The published Devices and GPU guide contains the current CUDA operation and dtype matrix. Keep that matrix synchronized with the CudaBackend TensorBackend implementation when adding or removing CUDA dispatch arms.
General eigendecomposition (eig, LAPACK dgeev style) is not provided by cuSOLVER. The CUDA backend returns BackendFailure; users must explicitly download to CPU and call the CPU backend.

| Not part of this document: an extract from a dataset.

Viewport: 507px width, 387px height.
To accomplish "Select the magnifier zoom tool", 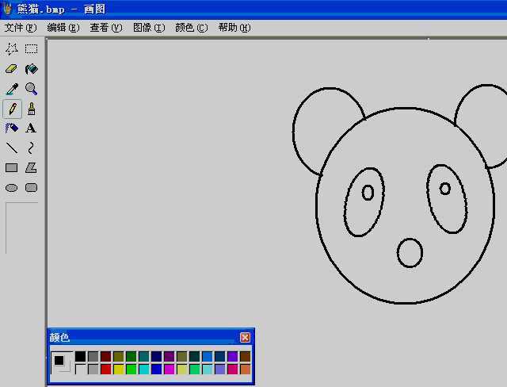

The WebGPU backend currently has narrower coverage:
| Category | WebGPU status |
|---|---|
| Allocation/transfer | WebGPU allocation, upload, and download for F64, F32, I32, I64, Bool, C64, and C32 tensors |
| Real contraction | CubeK/CubeCL-backed F32 dot_general through a BGEMM planner, including batched and same-device packed operand layouts covered by tests |
| Complex contraction | C32 dot_general and dot_general_with_conj through a CubeK-owned complex GEMM API. tenferro normalizes DotGeneralConfig into CubeK-compatible batched matmul bindings; CubeK owns temporary real buffers, split/compose kernels, conjugation signs, and future native complex-kernel replacement |
| Deferred contraction coverage | F64, C64, zero-contracting-size matmul, and broader planner stress coverage |
| Other tensor ops | Explicit unsupported BackendFailure; no CPU fallback and no hidden provider transfer |
Unsupported And Deferred Work
The following are intentionally outside the current batch:
- GPU benchmark work,
- HIP/ROCm execution backend implementation,
- replacing the CubeCL fork,
- selected complex analytic kernels and ordering operations,
- CUDA implementations for
full_piv_lu,full_piv_lu_solve, anddynamic_update_slice, - integer numeric/linalg CUDA kernels beyond structural and reduction paths,
BoolCUDA kernels beyond allocation, upload/download, and metadata-only reshape,- changing the public placement contract,
- WebGPU elementwise, reduction, indexing, and linalg kernels beyond explicit transfer and CubeK-backed
F32/C32contraction.
Tests
CUDA GPU tests are ignored so regular CPU-only test runs remain portable. Run them on a CUDA machine with:
CUBECL_DEBUG_LOG=0 \
CUDA_PATH=/usr/local/cuda-12.8 \
LD_LIBRARY_PATH=/usr/local/cuda-12.8/lib64:/usr/lib/x86_64-linux-gnu/libcutensor/12:$LD_LIBRARY_PATH \
cargo test -p tenferro-gpu --features cuda -- --ignoredThese tests are correctness tests, not benchmarks.
WebGPU provider tests should have two layers: portable source/feature contract tests that run in ordinary CI, and adapter-optional runtime tests that return early when no WebGPU adapter is available. Runtime tests must compare meaningful tensor values or residuals, not only shapes.